I fielded a question on my Facebook page the other day in regards to pregnancy and type 1 diabetes. First off, If you are reading this article, I want to personally congratulate you as well as your significant other! As a stay at home dad of 4, being a parent is an amazing experience, something I wouldn’t trade for the world! Its a exceptional time, even if you are up several times a night, listening to priceless cries, changing a dirty diaper or just watching your little one sleep peacefully out of pure enjoyment.
With all the medical advancements today, being a parent should be something that everyone gets to experience and just because your diabetic, that shouldn’t deter you from starting your own family. I’m sure you have plenty of pregnancy questions, so lets take a closer look at what you might experience as a type 1 and becoming pregnant!
Blood Sugar Levels:
We all know that having tight control of our blood sugars is vital in order to reduce risks of complications, but this is even more essential during the second and third trimesters to prevent fetal macrosomia (excessive growth of the baby) as well as a premature or complicated delivery. Throughout pregnancy, expectant moms with type 1 can see major changes in their insulin requirements, typically decreased needs in the first trimester followed by steadily increasing needs in the second and third trimesters. Through frequent reviews of self-monitoring data, our team will work with you to make the necessary adjustments and keep you on track. Our lifestyle specialists will also coach you on nutrition, physical activity and weight issues, and prepare you for “the big day
Pregnancy And Exercise:
Exercise is important to your overall health and that doesn’t change once you are pregnant. Include physical activity in your daily routine, but before you do, get your doctor or health care provider’s OK to exercise, then choose activities you enjoy. Aim for at least 150 minutes a week of moderate aerobic activity. If you haven’t been active for a while, start slowly. Check your blood sugar level before and after any activity, especially if you take insulin. You might need to eat a snack or adjust your insulin pump’s basal rate before exercising to help prevent low blood sugar.
Type 1, Pregnancy And Food Choices:
Good food choices is vital for women who are pregnant with diabetes include those with fiber and whole grains, which not only pack more nutrients but may help control blood sugar levels and cravings for longer.

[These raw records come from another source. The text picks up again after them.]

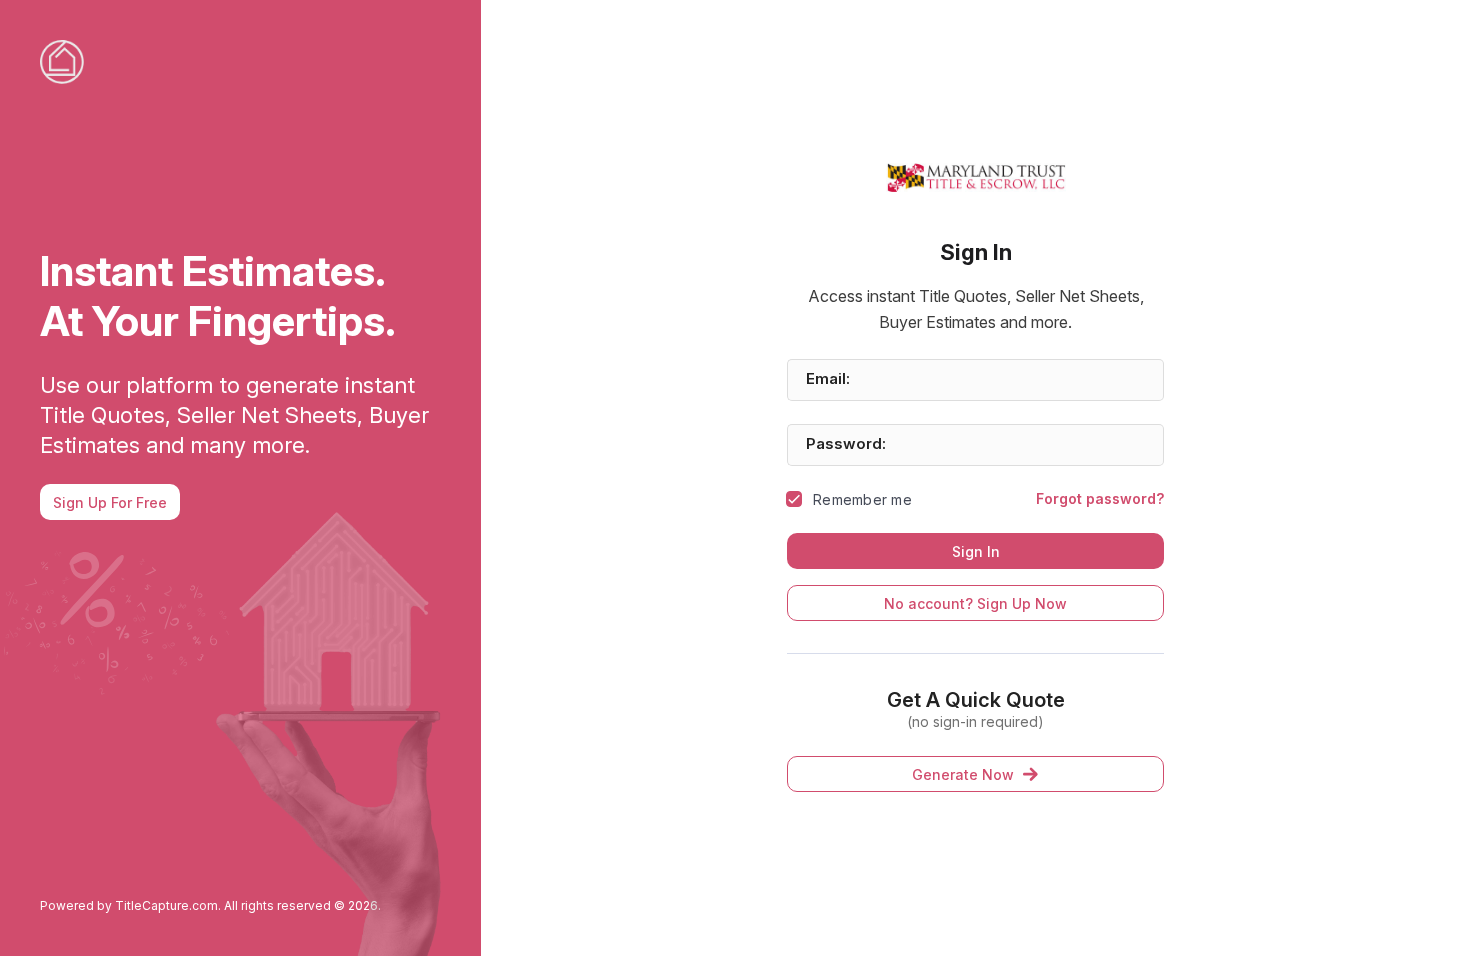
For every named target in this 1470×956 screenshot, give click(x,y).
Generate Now (963, 774)
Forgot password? (1100, 498)
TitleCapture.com (166, 905)
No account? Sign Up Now (975, 603)
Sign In (976, 551)
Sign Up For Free (110, 502)
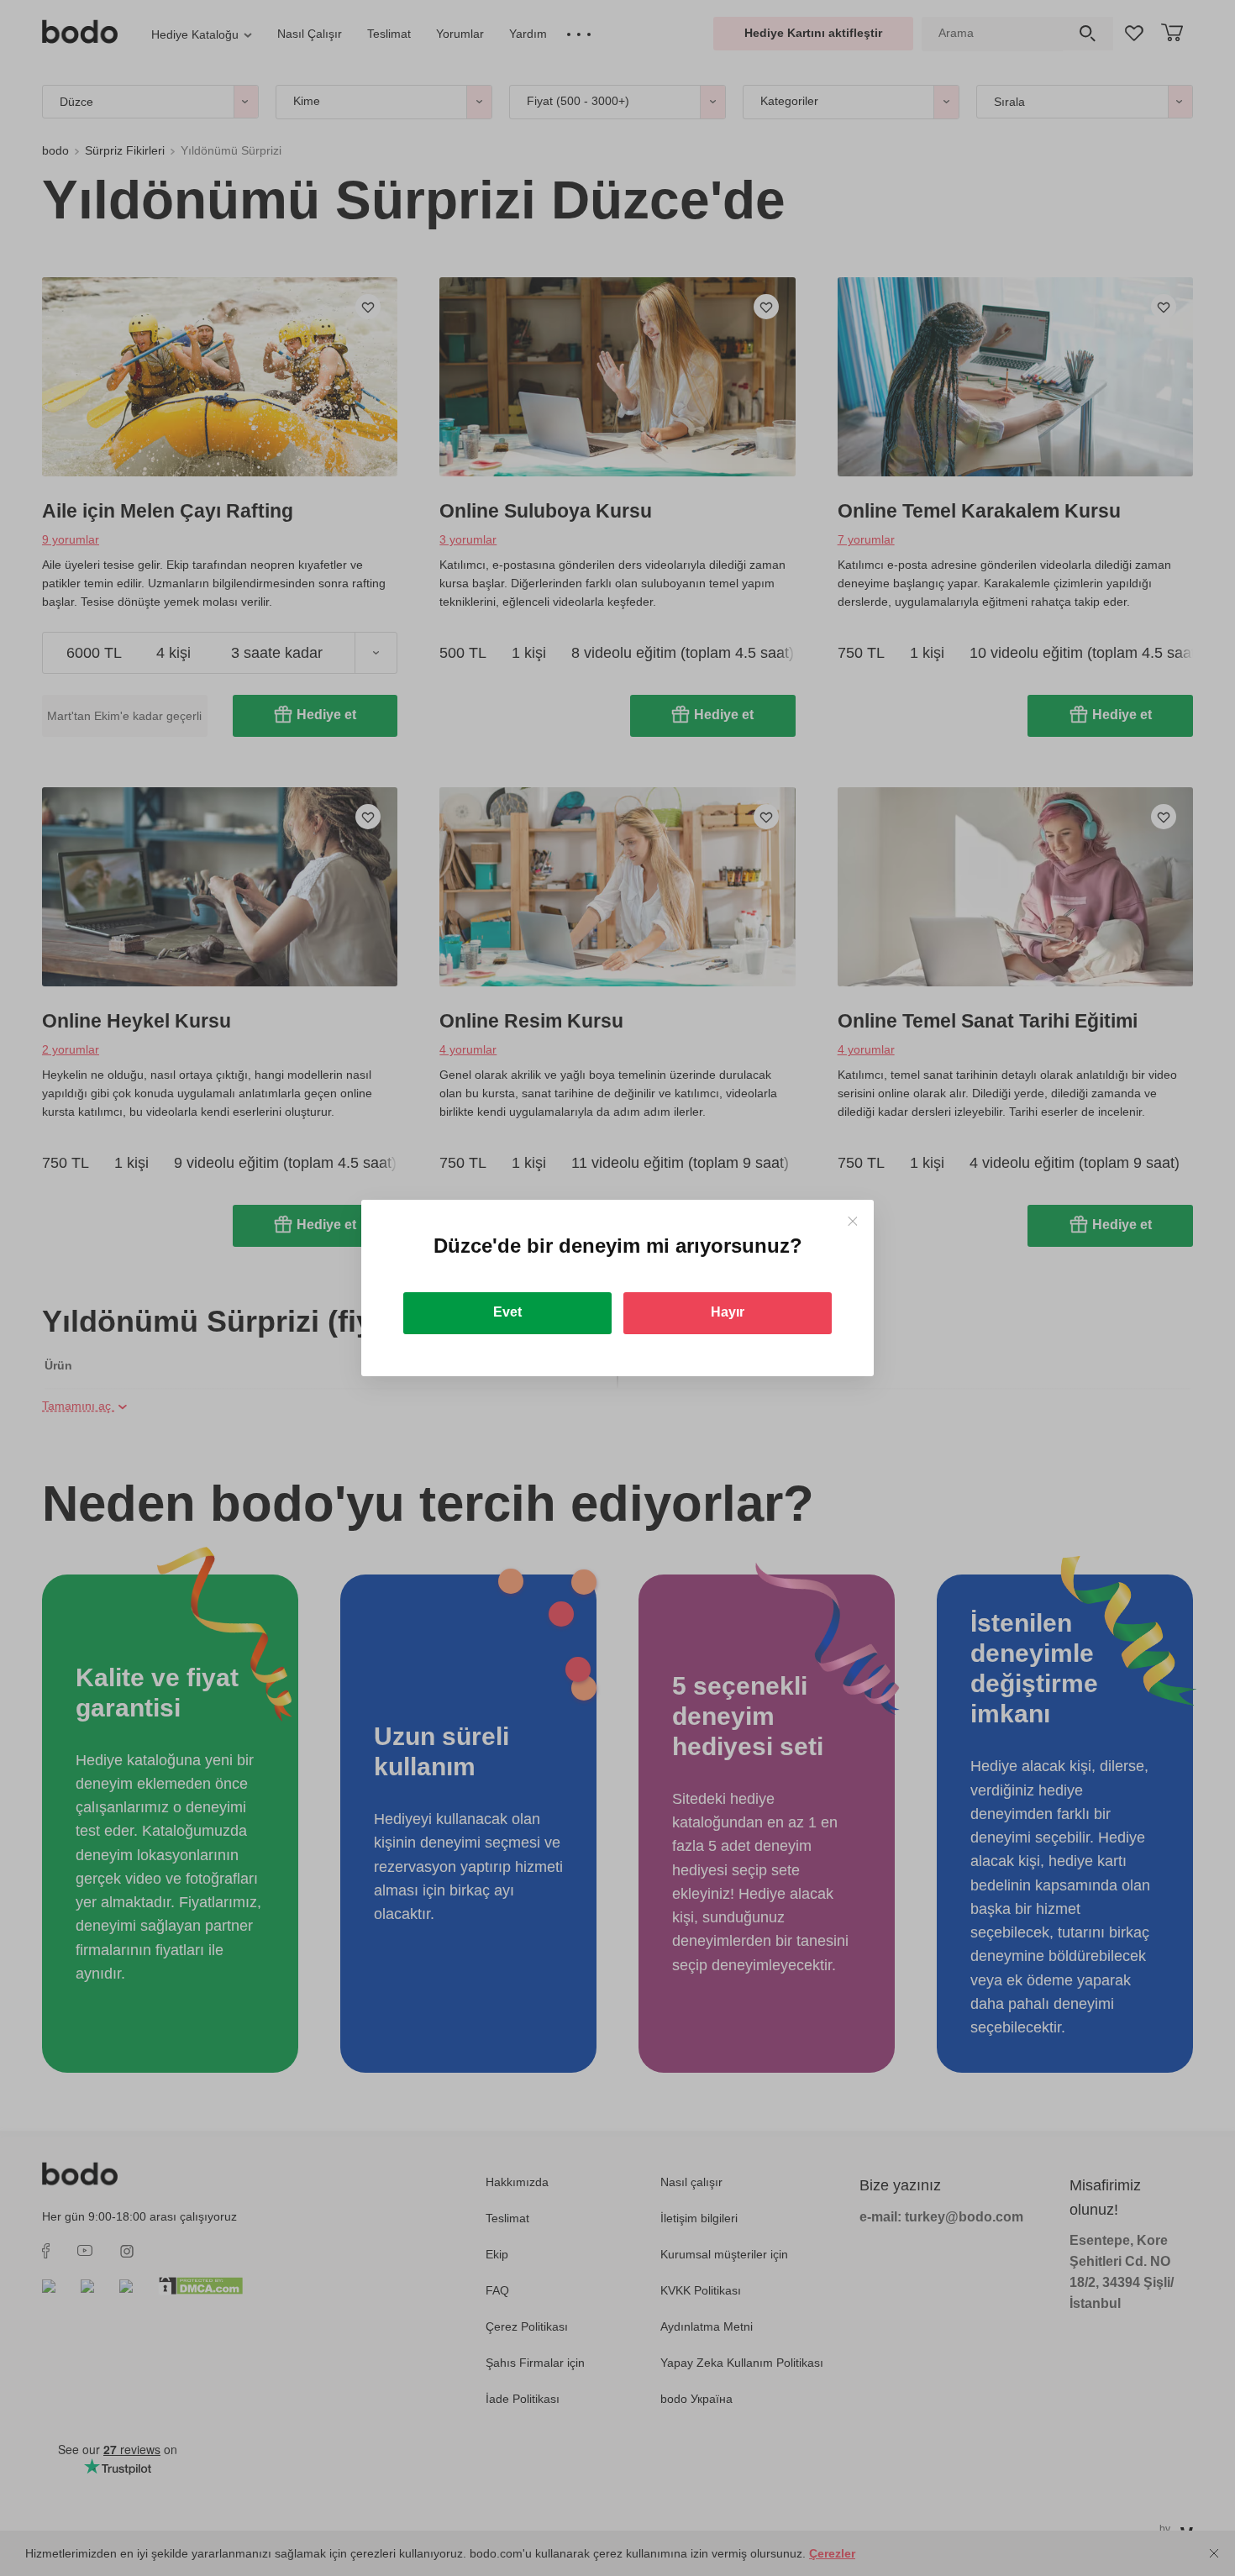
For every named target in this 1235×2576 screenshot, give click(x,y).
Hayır (727, 1312)
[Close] (852, 1221)
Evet (507, 1312)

Some quality foods include leafy greens, low-fat fortified breads like ezekiel, beans, and fresh fruits like citrus (be careful here though). Even when carb choices are healthy, carb binging can cause rapid rises and falls in blood sugar levels, which can spell trouble for a developing baby. Medline Plus suggests pregnant women with diabetes eat a steady level of carbohydrates throughout the day rather than eating a large amount of carbs at one sitting and few at the next. In addition, they recommend limiting concentrated sweets, such as pastries and sugary drinks (a good idea anyway, even if your not pregnant).
Type 1 Challenges & Pregnancy:
A study done in Australia confirmed that women with type 1 diabetes who work with a diabetes specialist before conceiving have much more successful pregnancies.

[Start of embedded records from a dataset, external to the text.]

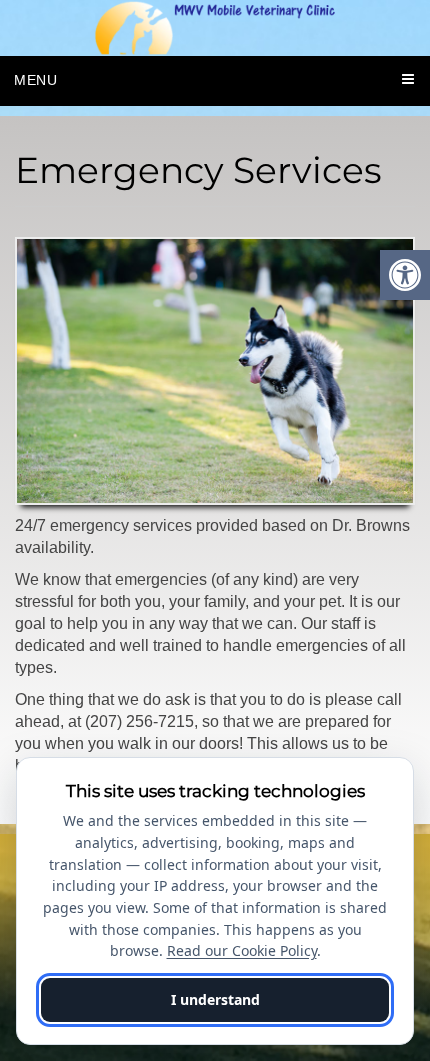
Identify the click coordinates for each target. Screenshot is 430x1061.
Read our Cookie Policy (242, 950)
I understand (215, 999)
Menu (36, 80)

“The most important thing for type 1 diabetics is that if they consider pregnancy, they should make sure blood glucose control is under optimal conditions,” advised obstetrician and gynecologist Raul Artal, MD, a professor and chairman of the obstetrics and gynecology department at St. Louis University in Missouri.
It is important to work with both an ob/gyn, one who is experienced in caring for women with type 1 diabetes, and an endocrinologist to make sure that you’re achieving your blood sugar goals.
Insulin generally doesn’t pose a risk to your baby, but high blood sugar does. “The number one concern is congenital malformations,” Artal explained. Neural tube defects (such as spina bifida) and congenital malformations of the heart are both possible when blood sugar is high. Low blood sugar (hypoglycemia) poses a different kind of threat by limiting the mother’s amount of glucose stores, which transfers to the developing infant and puts the child at risk for various long-term conditions, such as cognitive deficits, developmental abnormalities, and hypertension.
Your health care team will help you determine the best time and safest way to deliver your baby. Sometimes labor is allowed to begin naturally. In other cases, labor may need to be induced early to reduce the risk of complications.
During labor, your health care team will closely monitor your blood sugar level and adjust your insulin dosage accordingly. If your baby is too large, an induction isn’t successful or you develop complications, you might need a C-section.
After delivery, your attention will turn to your baby — but it’s still important to take care of yourself and continue with your diabetes action plan. Continue to check your blood sugar levels often, especially if you’re breast-feeding. Keeping yourself healthy is the best thing you can do for your baby.